A business source from another sector noted that software makers would fight efforts to strip their liability protection, and that other industries would oppose — or at least not publicly support — removing legal immunity. “On the other hand,” the source said, “we would benefit from more rigorous security features in the software.”

Former White House Cybersecurity Coordinator Michael Daniel agreed that the time is right for a discussion. But he cautioned: “I’m not sure you can generalize a dialogue like this to all software.

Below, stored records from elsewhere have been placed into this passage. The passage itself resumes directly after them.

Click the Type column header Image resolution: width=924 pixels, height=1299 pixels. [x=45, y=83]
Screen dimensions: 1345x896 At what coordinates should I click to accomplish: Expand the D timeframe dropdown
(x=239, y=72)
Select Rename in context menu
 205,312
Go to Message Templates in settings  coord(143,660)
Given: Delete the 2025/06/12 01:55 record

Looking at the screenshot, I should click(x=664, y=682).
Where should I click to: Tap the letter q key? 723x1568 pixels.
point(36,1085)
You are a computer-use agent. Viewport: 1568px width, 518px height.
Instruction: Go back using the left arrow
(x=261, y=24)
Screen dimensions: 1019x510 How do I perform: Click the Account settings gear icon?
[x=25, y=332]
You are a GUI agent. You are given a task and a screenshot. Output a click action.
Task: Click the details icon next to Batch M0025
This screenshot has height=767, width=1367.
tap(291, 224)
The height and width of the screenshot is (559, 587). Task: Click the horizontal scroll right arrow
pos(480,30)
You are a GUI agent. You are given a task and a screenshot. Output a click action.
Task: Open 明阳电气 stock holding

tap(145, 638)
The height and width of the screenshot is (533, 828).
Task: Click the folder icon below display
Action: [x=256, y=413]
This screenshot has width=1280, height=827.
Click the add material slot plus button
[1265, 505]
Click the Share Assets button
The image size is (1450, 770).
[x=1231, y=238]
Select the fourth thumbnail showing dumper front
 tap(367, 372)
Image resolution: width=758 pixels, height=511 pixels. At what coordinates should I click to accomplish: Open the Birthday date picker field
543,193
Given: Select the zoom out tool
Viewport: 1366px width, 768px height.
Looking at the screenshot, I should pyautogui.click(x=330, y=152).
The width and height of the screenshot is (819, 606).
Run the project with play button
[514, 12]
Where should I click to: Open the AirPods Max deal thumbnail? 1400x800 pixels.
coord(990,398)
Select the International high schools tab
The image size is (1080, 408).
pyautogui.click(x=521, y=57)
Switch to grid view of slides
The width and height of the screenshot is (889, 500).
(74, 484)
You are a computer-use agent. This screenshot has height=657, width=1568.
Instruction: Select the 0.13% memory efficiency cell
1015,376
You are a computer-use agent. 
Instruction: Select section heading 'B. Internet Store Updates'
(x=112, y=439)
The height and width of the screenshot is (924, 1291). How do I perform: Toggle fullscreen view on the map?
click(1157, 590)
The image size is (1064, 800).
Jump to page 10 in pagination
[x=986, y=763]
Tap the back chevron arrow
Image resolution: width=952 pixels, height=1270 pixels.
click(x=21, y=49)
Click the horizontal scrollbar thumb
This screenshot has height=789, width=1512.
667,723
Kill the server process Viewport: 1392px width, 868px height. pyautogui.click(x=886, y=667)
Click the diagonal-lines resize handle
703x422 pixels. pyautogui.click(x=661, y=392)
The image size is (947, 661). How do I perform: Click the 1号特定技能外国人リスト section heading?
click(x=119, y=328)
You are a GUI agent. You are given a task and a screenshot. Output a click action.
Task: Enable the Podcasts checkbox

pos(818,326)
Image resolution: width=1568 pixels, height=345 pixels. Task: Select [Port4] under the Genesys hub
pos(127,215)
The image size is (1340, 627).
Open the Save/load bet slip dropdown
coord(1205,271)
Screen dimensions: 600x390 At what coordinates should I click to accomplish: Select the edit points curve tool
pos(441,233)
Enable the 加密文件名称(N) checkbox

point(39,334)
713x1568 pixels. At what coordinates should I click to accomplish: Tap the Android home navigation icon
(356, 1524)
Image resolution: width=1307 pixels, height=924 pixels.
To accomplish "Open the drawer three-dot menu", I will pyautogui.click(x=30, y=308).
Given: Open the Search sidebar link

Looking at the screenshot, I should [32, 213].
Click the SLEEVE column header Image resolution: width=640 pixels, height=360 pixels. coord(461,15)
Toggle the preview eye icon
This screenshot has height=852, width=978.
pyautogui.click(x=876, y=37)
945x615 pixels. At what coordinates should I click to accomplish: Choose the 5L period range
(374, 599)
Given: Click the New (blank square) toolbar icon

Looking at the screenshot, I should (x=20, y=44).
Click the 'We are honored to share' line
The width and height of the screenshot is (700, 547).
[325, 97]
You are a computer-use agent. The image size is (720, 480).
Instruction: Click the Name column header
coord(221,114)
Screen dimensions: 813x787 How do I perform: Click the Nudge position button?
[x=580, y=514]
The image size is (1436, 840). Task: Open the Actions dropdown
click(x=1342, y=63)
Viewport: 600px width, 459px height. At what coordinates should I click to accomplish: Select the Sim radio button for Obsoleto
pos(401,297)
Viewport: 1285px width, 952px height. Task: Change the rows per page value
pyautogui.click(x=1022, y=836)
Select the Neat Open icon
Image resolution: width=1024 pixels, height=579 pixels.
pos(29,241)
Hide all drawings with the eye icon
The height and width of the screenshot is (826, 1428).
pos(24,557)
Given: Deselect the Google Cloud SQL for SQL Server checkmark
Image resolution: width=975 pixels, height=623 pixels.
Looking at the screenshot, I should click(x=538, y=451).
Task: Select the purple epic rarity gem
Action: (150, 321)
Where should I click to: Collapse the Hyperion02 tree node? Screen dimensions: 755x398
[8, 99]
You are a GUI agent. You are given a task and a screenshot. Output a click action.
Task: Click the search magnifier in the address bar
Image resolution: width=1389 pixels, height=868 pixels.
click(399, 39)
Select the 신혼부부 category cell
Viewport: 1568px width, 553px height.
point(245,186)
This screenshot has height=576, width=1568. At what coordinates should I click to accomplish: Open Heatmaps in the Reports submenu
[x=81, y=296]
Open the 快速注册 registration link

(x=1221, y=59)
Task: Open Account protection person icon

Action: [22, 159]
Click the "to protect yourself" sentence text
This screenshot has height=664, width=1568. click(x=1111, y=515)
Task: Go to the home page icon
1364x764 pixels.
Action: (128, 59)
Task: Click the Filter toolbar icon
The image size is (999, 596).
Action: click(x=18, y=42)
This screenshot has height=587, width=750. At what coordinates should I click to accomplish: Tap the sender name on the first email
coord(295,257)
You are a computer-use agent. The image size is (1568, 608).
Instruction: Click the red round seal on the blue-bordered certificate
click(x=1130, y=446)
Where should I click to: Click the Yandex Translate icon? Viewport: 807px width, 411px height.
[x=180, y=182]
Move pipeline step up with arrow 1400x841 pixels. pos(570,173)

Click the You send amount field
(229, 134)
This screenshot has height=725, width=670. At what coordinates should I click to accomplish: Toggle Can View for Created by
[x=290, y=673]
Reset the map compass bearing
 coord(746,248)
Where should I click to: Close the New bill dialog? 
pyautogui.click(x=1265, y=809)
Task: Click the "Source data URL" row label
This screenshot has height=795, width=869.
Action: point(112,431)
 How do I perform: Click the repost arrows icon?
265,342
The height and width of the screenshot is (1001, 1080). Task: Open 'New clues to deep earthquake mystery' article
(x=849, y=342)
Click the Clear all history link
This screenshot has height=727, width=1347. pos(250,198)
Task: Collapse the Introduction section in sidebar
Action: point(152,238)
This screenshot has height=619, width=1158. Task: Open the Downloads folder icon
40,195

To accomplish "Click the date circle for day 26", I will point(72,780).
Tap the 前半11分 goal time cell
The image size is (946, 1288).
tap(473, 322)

I think it requires a more sectoral approach, such as medical devices or autonomous vehicles.”

Daniel said “as a society, we need to think this issue through,” adding that “just because we decided that business productivity software manufacturers should not be held liable for security flaws in their products during the growth period of this industry in the 1990s does not mean all software manufacturers for all applications in all industries should get the same exemption forever.”

The Federal Trade Commission would be the best starting point, said a former senior cybersecurity official in the Department of Homeland Security during the Obama administration.

“We’re not starting from scratch,” the ex-official said, noting that the Defense Department is using procurement rules to hold suppliers responsible for the security of their products.

“That’s the beginning of a process, but the problem is, the market is chaotic, the buyers of these products are ‘distributed,’ so you have to end up with the government speaking for the market, probably through the FTC,” the source said.

Any legislation would be difficult to pass regardless of which party controls Congress, the source pointed out.

“In order to have this conversation with users, the big-company buyers [of software products], the manufacturers, you need to have standards on what is acceptable,” the source said. “Software sold to critical infrastructure should meet higher standards than that in consumer products. But there are standards out there” that could be applied.

A dialogue needs to start on creating incentives for software makers to better secure their products, the source said — an argument that has at least one well-placed congressional advocate in Warner.